In de vorm van cysten kan de nematode tot tien jaar in de grond blijven, waarna hij wakker wordt en zich zoals gewoonlijk ontwikkelt. Uiterlijk zien plaageieren eruit als gierstkorrels; ze blijven meestal aan de wortels en knollen van aardappelen plakken.
Aardappelen worden aangetast door drie soorten nematoden:
- Stamnematode toont zijn aanwezigheid door glanzende grijze vlekken op aardappelknollen. Onder de grijze film zie je het vruchtvlees dat door de plaag is vernietigd en in stof is veranderd. Onder een microscoop kun je ook het ongedierte zelf zien: nematoden hopen zich op aan de rand van het getroffen gebied en gezond vruchtvlees.Het stengelaaltje dringt langs de stengels in de aardappelknollen en beschadigt deze onderweg.
- Wortelaaltje parasiteert uitsluitend op de wortels en knollen van aardappelen. Op die plaatsen waar ongedierte zich ophoopt, verschijnen kleine verdichtingen - gallen met een diameter van ongeveer 1,5 mm. Deze brokken groeien, versmelten en vervormen uiteindelijk de wortels en knollen van de aardappel. Bovendien nestelen infecties en schimmelsporen zich in de wonden.
- Gouden nematoden, net als hun broers zijn ze erg vasthoudend en erg gevaarlijk. Ongedierte wordt samen met aarde en water overgebracht naar aardappelen; knollen kunnen worden besmet met tuingereedschap.
De plaag kan worden bestreden met insecticiden zoals Tiazone of Carbamide. Het is erg belangrijk om de vruchtwisseling te observeren en aardappelgebieden te planten met maïs, bonen of meerjarige grassen.
Aardappelschep
Het zijn niet de bruine motten zelf die een gevaar vormen voor aardappelen, maar hun larven - lichtgekleurde rupsen. Ongedierte overwintert op tarwegras en houdt van schaduw en hoge luchtvochtigheid, maar in principe zijn snijwormen pretentieloos en kunnen ze overal leven.

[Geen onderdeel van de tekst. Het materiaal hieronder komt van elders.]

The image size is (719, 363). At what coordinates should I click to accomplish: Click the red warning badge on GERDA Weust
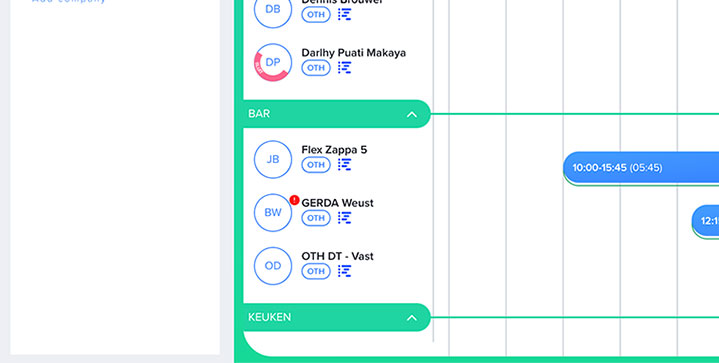pyautogui.click(x=294, y=200)
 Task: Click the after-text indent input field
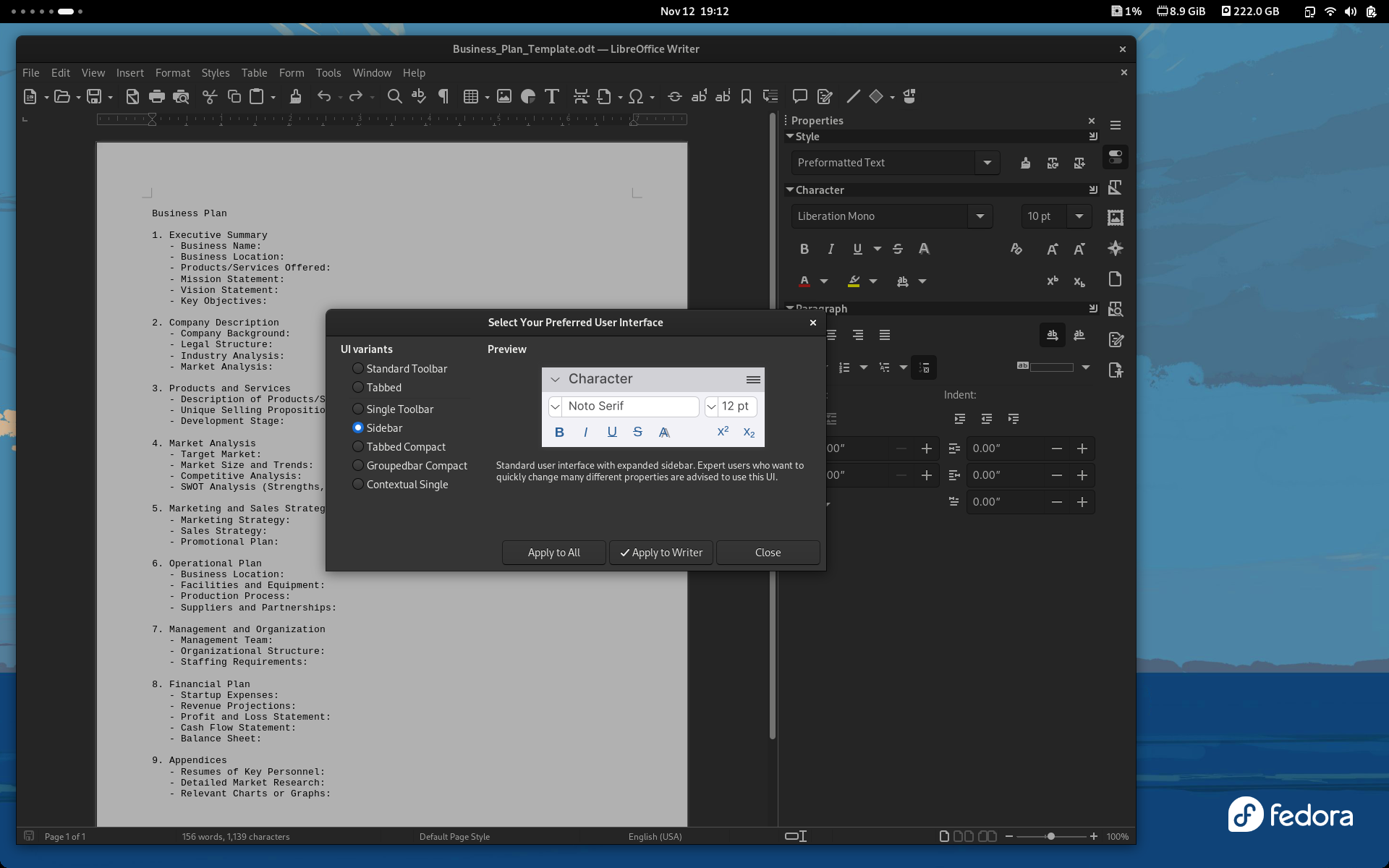tap(1006, 475)
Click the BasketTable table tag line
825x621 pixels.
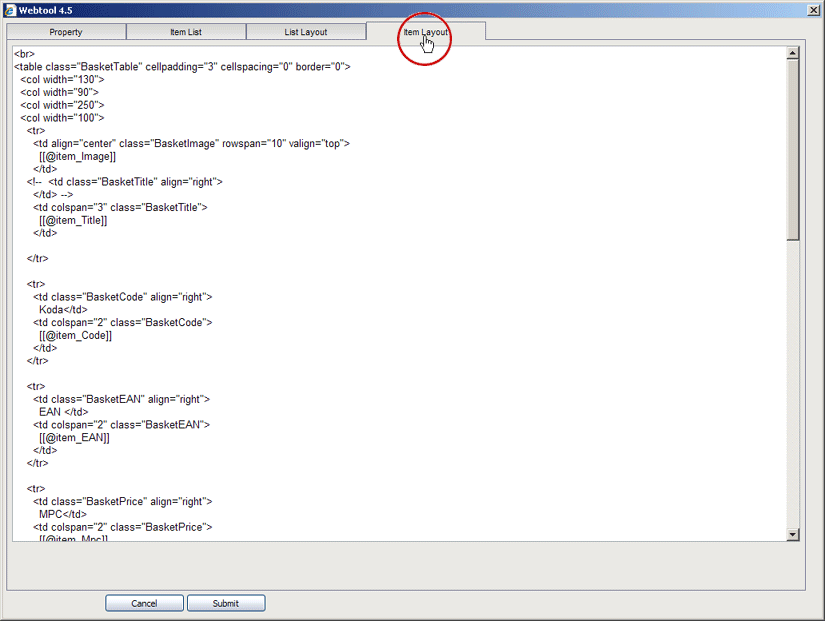[x=181, y=67]
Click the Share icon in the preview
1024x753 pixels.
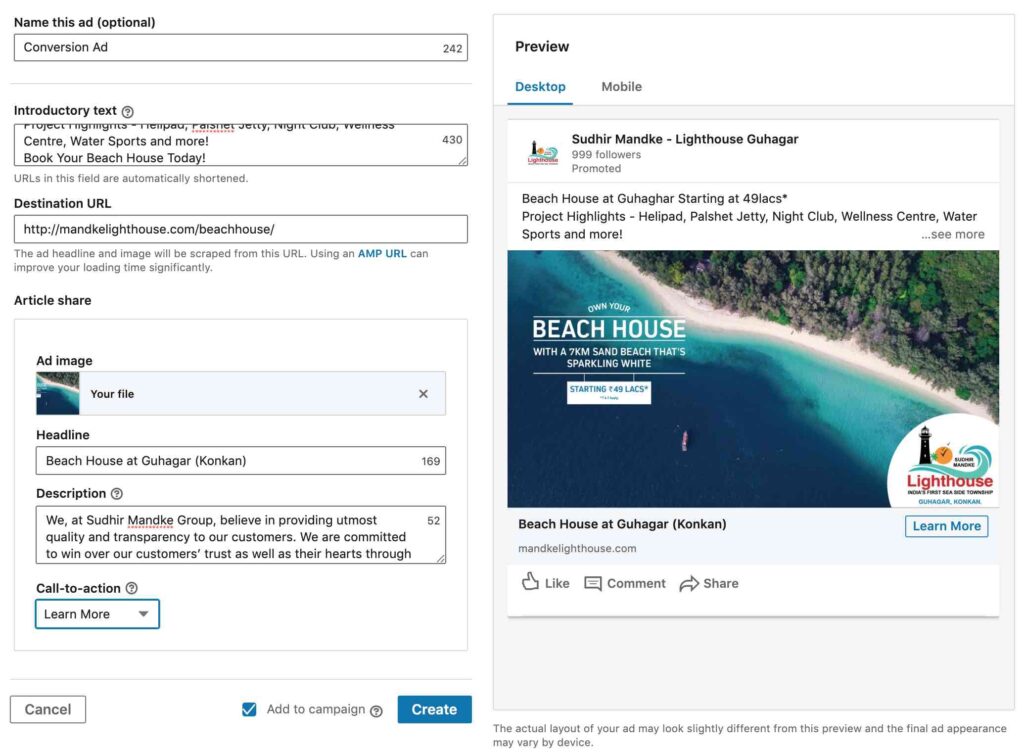pos(688,582)
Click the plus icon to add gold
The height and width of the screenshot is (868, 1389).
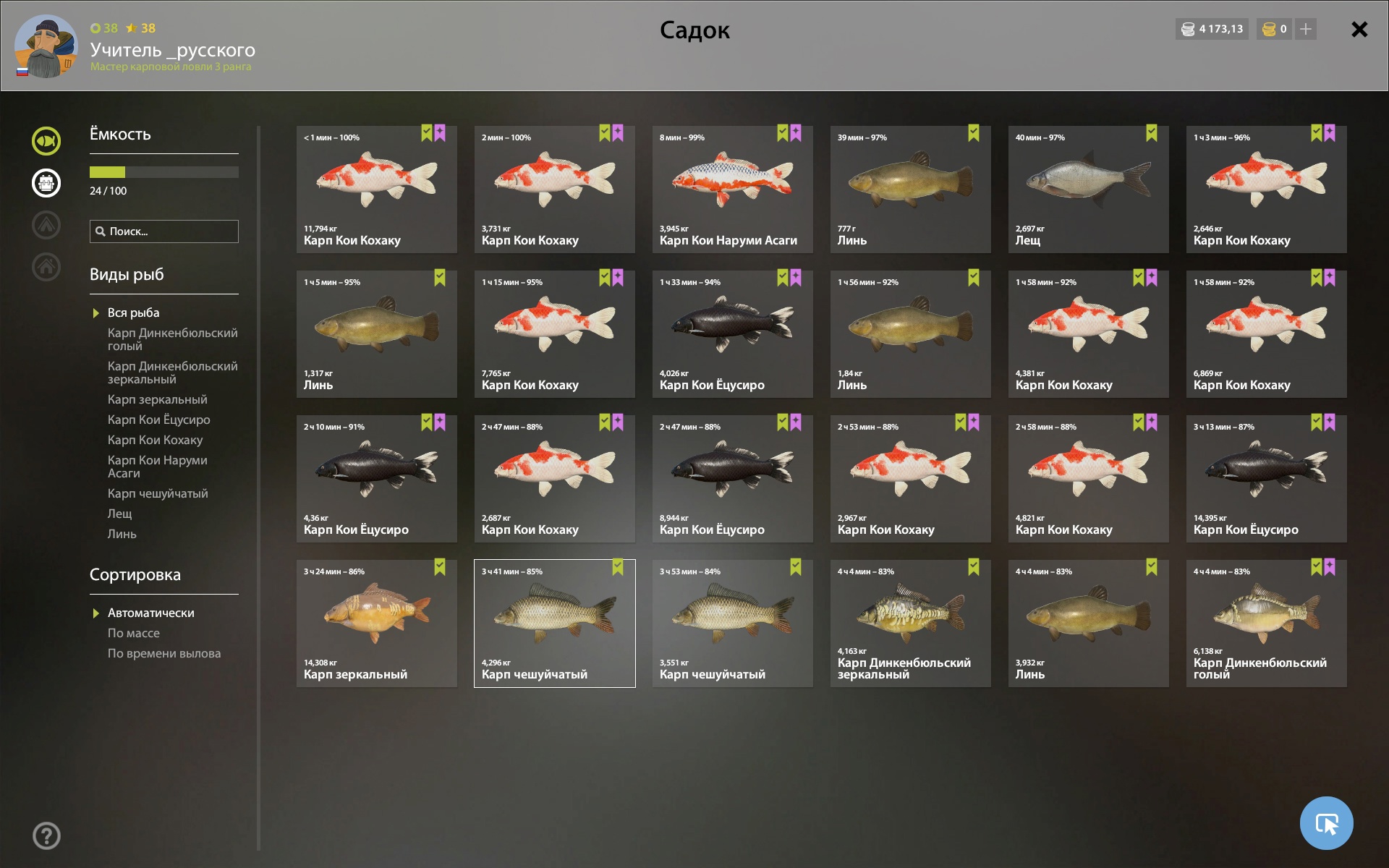point(1306,29)
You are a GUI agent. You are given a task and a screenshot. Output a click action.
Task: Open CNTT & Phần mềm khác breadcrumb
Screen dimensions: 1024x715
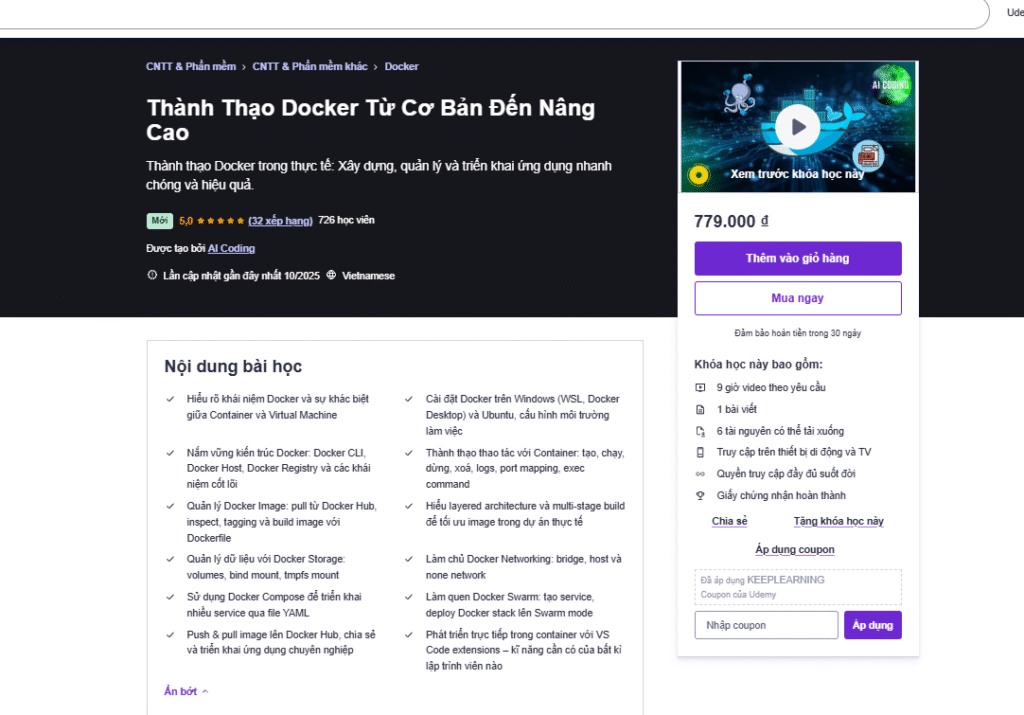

De larve van de snijworm knaagt zich via de stengelhals een weg naar de aardappelknollen, wat leidt tot de dood van de hele struik en schade aan het gewas. Naast insectendodende preparaten kan de plaag worden bestreden door onkruid te verwijderen en feromoonvallen tussen rijen te plaatsen.
Aardappelmot
Uiterlijk lijkt dit ongedierte op de snijworm, maar het verschilt doordat het niet seizoensgebonden actief is, maar de hele tijd totdat de temperatuur onder +10 graden daalt.
De aardappelmot is vooral gevaarlijk vanwege zijn vruchtbaarheid - in één zomerseizoen kunnen tot acht generaties van deze plaag verschijnen. Volwassenen beschadigen de aardappelstruiken niet, maar de larven beschadigen zowel de bovengrondse delen als de knollen.
U kunt uw gebied op de volgende manieren tegen motten beschermen:
- bewaar aardappelen bij een temperatuur van 5 graden;
- plant goed verwarmde knollen;
- heuvel op struiken hoog;
- graaf de grond diep in de lente en de herfst.
conclusies
Hoe om te gaan met aardappelplagen is in principe duidelijk: je moet speciale insecticiden gebruiken. Maar de tuinman moet begrijpen dat dergelijke stoffen niet alleen giftig zijn voor insecten, maar ook voor mensen.
Om ervoor te zorgen dat de oogst veilig en zo nuttig mogelijk is, is het beter om preventieve maatregelen te nemen, zoals het handhaven van vruchtwisseling, desinfectie en het planten van groenbemesters. Als de plaag plotseling wordt aangevallen, kun je volksremedies of biologische bescherming proberen. Giftige stoffen moeten een laatste redmiddel zijn, dat wordt gebruikt na alle mislukte pogingen om de aardappelen te redden.